I always pick apart people's figures like that. That's the point. You need to be able to believe the story they are telling according to the evidence they present--if they haven't done the right controls, or haven't performed the experiment in a way that legitimately allows their conclusion to be drawn, then than is essentially research misconduct no matter how hard they have worked on it and needs to be figured out. At least by me, so I use their interpretations appropriately when thinking about my own work.

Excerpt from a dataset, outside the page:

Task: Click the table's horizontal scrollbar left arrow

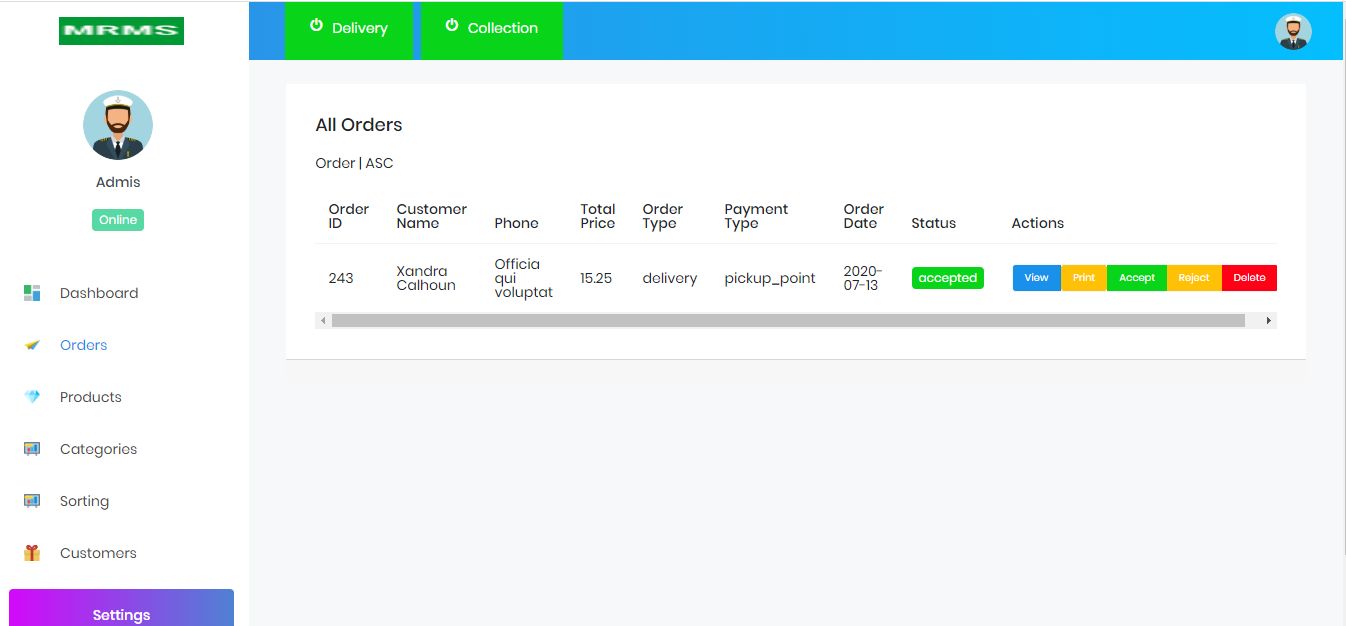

If someone uses a technique I know well and I can tell they did a crappy job and pulled one over on a reviewer, they deserve to not be trusted (again, regardless of how hard they worked on it or whether they are higher on the totem pole than me). Your labmate needs to learn to be more critical him/herself, it makes a person a MUCH better scientist to not just trust whatever people say about their data.

Arlenna said...

And Becca, the problem with microscopy is that if it isn't pretty enough, that means you can't extract enough meaningful detail out of it and so it isn't interpretable. So, the reason to make pretty data is fundamentally so that people (including you) can actually answer questions with it, not just to be picky or make it look nice.

ScientistMother said...

Becca - its not about the data being pretty. Especially with confocal data, if its pretty I want to know how they made it look pretty. Microscopy is very tricky because it is so easily manipulated to make it look the way you want. As some one who is highly trained in both the theoretical and practical microscopy, I am constantly frustrated with how little information is put into the methods with regards to how the image was both collected AND processed. This information is critical to being able to evaluate the data.
Oh and yes we have used those antibodies in our lab, which is why I know they should work better. Thats the other thing about Ab's you use to much and you get a ton of non-specific data...

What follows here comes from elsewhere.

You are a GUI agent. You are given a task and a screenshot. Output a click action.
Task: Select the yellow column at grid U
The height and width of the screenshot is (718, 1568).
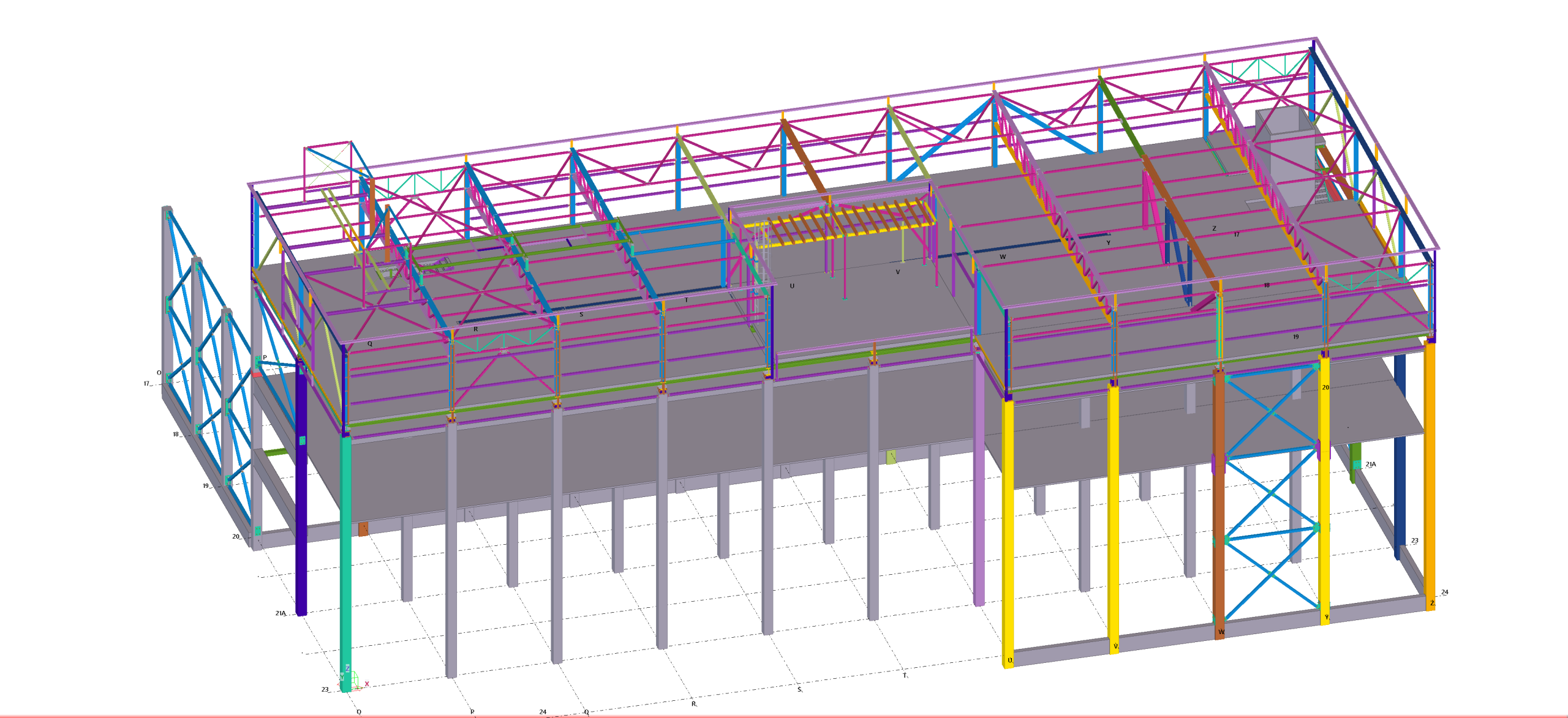tap(1008, 539)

Arlenna - I agree with you. The other issue, is that I was trained by individuals that had extremely high standards for microscopy practice. I would never have been able to submit images like that....maybe I am bitter.

Tina said...

Your labmate getting annoyed with you for critiquing someone else's data... is totally uncalled for. This is science. That is what we do.

I can't address confocal specifically having only attended a one day training class- and then never used it- I am certainly no expert. But in general, when looking at other types of data I always tend to be hyper critical. You need to know details, you need to have controls,and in this digital age it is so easy to alter images in subtle but significant ways that I tend to disbelieve until I see other supporting evidence. So... you were right.